- Active: 1894–1927
- Country: Sweden
- Allegiance: Swedish Armed Forces
- Branch: Swedish Army
- Type: Artillery
- Size: Regiment
- Part of: 4th Military District (1833–1867) 5th Military District (1867–1893) 4th Army Division (1893–1901) IV Army Division (1902–1927)
- Garrison/HQ: Uppsala
- Patron: Saint Barbara
- Colors: Garnet
- March: "Artilleri V" (Ström)
- Anniversaries: 4 December

= Uppland Artillery Regiment =

Uppland Artillery Regiment (Upplands artilleriregemente), designation A 5, was a Swedish Army artillery unit which operated between 1894 and 1927. The unit was based in Uppsala Garrison in Uppsala, Sweden.

==History==
Uppland Artillery Regiment or as it was originally called, 2nd Svea Artillery Regiment, was raised on 1 October 1894 by an amalgamation of two batteries from 1st Svea Artillery Regiment and two from Wendes Artillery Regiment. The 2nd Svea Artillery Regiment remained in Stockholm until 1901, when it was relocated to Stockholmsvägen, since the 1960s known as Dag Hammarskjölds väg, in Uppsala. In order to clarify the regiment's connection to the city, on 8 August 1904, the new name Upplands Artillery Regiment was awarded to the regiment.

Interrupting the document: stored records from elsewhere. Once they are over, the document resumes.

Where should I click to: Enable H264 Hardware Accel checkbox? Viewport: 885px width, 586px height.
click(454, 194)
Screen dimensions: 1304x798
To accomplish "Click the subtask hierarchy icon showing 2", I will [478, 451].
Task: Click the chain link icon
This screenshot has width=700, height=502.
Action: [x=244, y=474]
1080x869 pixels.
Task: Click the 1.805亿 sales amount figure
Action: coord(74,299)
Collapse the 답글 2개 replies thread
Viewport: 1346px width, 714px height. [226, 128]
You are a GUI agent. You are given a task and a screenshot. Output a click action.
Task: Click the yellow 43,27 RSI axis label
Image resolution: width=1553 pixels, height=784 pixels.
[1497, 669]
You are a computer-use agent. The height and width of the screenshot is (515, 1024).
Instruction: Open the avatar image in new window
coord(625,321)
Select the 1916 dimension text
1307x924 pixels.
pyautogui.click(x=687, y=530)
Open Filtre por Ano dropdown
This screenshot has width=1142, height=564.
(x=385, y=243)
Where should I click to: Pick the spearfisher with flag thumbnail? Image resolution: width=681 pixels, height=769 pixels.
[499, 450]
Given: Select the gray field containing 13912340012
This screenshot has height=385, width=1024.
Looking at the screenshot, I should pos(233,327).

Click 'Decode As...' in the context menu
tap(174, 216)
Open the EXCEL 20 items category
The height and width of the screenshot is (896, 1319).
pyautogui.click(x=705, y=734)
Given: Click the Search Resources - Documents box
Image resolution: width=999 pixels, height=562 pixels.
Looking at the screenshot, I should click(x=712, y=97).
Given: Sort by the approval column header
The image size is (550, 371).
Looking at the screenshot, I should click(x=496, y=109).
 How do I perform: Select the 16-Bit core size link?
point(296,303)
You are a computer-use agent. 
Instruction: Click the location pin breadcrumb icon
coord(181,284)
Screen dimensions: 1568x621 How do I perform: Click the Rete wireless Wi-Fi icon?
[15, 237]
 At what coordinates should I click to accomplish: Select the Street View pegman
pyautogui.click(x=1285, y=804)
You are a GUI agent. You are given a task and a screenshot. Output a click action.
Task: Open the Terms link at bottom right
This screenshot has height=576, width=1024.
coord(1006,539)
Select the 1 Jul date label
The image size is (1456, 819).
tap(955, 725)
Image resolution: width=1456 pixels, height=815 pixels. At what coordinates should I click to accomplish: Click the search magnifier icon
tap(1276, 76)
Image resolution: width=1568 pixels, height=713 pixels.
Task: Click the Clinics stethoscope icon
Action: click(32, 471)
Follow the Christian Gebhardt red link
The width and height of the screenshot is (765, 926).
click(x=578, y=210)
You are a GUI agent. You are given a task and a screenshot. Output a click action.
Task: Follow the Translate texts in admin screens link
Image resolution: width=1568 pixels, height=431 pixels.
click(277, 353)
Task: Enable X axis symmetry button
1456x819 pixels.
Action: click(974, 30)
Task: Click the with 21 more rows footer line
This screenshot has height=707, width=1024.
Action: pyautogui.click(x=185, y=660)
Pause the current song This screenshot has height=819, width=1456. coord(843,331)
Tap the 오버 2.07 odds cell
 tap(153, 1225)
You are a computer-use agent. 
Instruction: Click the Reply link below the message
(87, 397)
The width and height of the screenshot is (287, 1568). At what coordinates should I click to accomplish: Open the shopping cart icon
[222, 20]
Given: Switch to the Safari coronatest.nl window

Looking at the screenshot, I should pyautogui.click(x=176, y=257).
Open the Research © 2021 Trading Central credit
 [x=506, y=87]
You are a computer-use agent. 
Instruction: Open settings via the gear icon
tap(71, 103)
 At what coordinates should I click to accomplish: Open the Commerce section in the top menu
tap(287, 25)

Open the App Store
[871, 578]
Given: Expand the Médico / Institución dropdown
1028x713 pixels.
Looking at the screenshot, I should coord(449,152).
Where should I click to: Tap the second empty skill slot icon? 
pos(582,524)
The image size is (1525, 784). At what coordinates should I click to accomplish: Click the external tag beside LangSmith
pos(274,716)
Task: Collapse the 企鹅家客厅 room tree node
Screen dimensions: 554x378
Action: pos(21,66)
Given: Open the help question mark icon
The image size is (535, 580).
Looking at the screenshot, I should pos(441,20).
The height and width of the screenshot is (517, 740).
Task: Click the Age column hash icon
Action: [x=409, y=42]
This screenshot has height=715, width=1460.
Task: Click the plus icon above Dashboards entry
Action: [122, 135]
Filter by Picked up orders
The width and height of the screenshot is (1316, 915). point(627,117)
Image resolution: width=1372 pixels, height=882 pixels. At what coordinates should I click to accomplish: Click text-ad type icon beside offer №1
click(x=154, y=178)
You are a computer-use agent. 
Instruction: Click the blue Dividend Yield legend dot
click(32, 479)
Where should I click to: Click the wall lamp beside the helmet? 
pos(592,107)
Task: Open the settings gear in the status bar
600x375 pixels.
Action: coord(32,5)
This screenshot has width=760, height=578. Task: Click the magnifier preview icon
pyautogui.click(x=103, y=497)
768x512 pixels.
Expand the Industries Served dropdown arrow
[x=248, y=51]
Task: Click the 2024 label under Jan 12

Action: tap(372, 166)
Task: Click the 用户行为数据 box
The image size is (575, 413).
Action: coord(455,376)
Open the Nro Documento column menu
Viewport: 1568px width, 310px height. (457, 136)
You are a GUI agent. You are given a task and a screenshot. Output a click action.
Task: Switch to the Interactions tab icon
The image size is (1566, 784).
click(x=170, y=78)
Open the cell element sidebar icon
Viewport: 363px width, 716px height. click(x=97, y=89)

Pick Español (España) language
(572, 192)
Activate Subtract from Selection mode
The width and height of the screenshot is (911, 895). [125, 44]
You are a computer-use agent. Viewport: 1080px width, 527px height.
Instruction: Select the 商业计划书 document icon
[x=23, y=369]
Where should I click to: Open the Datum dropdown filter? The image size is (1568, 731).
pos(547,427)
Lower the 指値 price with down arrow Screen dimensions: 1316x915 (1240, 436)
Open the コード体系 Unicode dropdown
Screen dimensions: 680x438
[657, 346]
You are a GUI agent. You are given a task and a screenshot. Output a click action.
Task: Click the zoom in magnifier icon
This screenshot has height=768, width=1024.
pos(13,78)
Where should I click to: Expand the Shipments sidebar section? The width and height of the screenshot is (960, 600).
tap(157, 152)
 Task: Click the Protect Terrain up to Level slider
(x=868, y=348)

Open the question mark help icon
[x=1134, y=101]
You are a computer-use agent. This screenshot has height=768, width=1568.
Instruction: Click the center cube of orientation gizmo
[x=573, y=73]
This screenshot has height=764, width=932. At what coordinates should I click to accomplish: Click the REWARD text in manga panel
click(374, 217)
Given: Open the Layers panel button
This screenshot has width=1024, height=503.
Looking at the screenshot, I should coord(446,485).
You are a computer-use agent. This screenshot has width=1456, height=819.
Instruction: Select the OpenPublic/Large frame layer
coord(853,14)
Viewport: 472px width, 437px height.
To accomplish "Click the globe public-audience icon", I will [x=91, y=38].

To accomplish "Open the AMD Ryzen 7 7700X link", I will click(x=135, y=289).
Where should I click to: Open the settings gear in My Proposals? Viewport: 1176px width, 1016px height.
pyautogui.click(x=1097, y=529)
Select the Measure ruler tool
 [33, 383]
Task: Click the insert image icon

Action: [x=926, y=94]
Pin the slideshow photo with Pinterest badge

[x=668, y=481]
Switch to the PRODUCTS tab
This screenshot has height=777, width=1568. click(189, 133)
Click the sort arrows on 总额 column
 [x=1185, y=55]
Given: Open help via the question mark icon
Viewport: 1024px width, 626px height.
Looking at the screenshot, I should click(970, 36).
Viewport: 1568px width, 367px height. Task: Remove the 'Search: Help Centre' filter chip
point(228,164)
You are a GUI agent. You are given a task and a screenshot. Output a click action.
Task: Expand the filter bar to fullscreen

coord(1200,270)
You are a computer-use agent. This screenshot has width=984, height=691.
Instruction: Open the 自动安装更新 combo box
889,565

In 1914, all order numbers within the Swedish Army were adjusted. For Uppland Artillery Regiment, this meant that the regiment was assigned the designation A 5. The adjustment of the designation made it possible to distinguish the regiments between the service branches and their possible reserve and duplication regiments.

On 12 October 1919, the Swedish Artillery Officer Candidate School (Artilleriets officersaspirantskola, ArtOAS) was added from being previously located in Kristianstad. Through the Defence Act of 1925, it was decided to reduce the army, which affected the regiment to the extent that it was disbanded in 1927. The regiment held a disbandment ceremony on 3 October 1927, and was disbanded officially on 31 December 1927. From 1 January 1928, the regiment operated as a decommissioning organization until 31 March 1928.

==Barracks and training areas==
The regiment was initially placed at the 1st Svea Artillery Regiment on Vallhallavägen in Stockholm. On 12 October 1897, the regiment was moved to Storgatan and Kvarteret Krubban, where the regiment took over the barracks from the Life Guards of Horse (K 1), which moved to Lidingövägen.

On 21 September 1901, the regiment officially moved into a newly built barracks in Uppsala, and on 26 October 1901, a ceremony was held over the move. Initially, the regiment's barracks establishment in Uppsala consisted of a main building, which was built after the building program of the 1892 Army Order's Building Program. The chancellery was located in the middle and the accommodation in the barracks' wings. In 1908, two new barracks were erected and one chancellery building south of the regiment's main building. These three buildings were constructed after the building program of the 1901 Army Order. The barracks were erected in three floors instead of four floors as the type drawings showed. This made a characteristic feature of the regiment area, when it was constructed after two different building programs, and two different architectural styles.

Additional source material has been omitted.